Dataset records:
- - - - -

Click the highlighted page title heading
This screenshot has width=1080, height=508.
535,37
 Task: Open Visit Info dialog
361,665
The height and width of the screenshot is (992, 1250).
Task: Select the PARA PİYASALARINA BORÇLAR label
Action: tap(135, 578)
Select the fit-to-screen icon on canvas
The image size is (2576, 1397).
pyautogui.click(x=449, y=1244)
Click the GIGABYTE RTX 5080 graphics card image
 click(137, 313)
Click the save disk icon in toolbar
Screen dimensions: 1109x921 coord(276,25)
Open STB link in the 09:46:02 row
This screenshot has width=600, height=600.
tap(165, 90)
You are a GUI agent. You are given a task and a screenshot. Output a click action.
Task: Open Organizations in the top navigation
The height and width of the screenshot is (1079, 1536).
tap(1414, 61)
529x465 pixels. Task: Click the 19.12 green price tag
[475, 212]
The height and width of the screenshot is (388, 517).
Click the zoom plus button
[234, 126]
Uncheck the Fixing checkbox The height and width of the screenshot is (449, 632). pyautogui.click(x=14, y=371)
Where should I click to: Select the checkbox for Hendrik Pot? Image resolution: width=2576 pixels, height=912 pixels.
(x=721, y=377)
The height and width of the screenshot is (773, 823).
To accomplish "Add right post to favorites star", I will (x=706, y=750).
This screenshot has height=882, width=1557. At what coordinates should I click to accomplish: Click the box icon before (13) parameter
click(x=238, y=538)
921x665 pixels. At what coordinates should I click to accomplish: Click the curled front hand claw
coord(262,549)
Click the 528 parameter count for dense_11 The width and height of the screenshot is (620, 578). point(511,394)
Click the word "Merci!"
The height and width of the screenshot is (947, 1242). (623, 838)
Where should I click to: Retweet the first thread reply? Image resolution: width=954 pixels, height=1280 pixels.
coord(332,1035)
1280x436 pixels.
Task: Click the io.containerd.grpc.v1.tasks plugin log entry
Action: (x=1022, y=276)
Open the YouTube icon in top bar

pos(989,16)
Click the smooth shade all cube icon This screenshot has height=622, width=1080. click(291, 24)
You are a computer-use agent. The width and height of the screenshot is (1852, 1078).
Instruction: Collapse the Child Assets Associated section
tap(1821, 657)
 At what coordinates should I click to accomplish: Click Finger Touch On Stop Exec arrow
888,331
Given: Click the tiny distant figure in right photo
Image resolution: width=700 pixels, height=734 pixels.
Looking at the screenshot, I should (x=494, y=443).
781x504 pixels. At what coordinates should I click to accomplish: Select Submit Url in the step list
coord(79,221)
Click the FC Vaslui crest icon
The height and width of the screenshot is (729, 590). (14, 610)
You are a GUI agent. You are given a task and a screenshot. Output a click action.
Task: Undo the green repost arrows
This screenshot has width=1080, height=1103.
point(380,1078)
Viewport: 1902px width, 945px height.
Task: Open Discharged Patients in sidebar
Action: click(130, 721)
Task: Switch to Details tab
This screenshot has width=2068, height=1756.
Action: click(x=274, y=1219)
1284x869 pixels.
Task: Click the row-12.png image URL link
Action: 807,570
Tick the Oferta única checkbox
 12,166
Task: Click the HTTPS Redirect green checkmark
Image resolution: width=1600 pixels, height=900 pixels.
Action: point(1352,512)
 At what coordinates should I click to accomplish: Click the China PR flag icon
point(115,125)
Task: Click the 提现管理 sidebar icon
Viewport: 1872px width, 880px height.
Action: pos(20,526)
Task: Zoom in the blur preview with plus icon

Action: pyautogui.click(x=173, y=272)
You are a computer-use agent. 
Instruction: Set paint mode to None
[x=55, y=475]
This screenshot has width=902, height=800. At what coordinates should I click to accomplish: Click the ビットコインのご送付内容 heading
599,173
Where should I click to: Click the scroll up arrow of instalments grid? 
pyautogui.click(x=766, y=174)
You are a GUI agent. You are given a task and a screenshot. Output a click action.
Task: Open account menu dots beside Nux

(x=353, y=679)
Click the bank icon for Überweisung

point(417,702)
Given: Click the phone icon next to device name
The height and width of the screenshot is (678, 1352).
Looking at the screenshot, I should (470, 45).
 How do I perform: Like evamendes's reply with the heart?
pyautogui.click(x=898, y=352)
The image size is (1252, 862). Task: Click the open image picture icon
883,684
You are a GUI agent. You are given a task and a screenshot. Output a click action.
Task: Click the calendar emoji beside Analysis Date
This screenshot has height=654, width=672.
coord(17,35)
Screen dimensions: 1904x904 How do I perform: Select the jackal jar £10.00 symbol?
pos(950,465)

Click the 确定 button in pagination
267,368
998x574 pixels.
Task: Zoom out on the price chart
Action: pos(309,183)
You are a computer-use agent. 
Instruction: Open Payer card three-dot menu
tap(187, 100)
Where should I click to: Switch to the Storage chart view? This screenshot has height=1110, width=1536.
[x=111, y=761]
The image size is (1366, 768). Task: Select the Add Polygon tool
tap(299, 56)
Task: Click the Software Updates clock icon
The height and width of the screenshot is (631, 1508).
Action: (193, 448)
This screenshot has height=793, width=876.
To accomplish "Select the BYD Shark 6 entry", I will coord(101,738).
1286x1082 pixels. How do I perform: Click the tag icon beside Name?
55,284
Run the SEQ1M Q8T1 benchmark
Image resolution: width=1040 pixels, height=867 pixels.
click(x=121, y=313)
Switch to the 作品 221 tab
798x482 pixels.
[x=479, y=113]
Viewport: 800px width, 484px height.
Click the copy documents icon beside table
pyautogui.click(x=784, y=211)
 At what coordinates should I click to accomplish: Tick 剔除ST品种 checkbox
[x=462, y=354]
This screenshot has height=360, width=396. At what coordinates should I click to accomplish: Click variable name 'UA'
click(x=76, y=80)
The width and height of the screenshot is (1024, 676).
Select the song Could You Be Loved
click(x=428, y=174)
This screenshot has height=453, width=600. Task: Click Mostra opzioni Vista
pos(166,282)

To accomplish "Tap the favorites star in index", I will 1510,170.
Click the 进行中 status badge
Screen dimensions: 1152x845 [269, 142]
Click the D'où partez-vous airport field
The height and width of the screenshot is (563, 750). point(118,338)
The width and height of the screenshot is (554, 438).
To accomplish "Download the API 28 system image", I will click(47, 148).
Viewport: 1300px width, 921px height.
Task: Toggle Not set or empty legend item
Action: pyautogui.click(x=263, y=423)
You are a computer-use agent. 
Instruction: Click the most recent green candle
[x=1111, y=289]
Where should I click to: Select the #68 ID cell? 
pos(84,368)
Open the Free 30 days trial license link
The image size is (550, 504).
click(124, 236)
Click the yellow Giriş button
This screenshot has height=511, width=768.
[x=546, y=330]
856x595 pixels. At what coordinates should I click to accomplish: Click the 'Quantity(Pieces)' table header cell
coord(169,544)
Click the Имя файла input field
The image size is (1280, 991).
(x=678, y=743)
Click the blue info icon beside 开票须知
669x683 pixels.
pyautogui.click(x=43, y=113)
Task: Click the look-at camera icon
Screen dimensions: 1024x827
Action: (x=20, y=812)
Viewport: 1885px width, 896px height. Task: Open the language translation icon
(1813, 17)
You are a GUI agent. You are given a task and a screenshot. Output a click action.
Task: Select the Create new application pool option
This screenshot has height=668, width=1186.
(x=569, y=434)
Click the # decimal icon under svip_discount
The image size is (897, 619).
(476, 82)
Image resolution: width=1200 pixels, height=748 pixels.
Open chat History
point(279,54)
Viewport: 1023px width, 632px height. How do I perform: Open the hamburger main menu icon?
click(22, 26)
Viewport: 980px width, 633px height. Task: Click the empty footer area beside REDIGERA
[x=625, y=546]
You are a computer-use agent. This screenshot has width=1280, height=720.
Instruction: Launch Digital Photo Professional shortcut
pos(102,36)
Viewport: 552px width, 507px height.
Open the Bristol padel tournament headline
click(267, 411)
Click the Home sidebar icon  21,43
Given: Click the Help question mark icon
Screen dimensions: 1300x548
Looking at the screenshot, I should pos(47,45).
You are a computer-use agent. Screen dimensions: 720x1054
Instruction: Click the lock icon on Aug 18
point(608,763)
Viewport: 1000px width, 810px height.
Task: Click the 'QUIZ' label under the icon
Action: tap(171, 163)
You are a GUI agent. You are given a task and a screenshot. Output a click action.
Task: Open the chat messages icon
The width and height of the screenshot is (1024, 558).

- - - - -

§ Exercise brief:
There is a run of lines above from the one with "Open the YouTube icon in top bar" to the one with "You are a computer-use agent. The"; print exactly that run, both ends included, and nothing else.

§ Answer to the exercise:
Open the YouTube icon in top bar

pos(989,16)
Click the smooth shade all cube icon This screenshot has height=622, width=1080. click(291, 24)
You are a computer-use agent. The width and height of the screenshot is (1852, 1078).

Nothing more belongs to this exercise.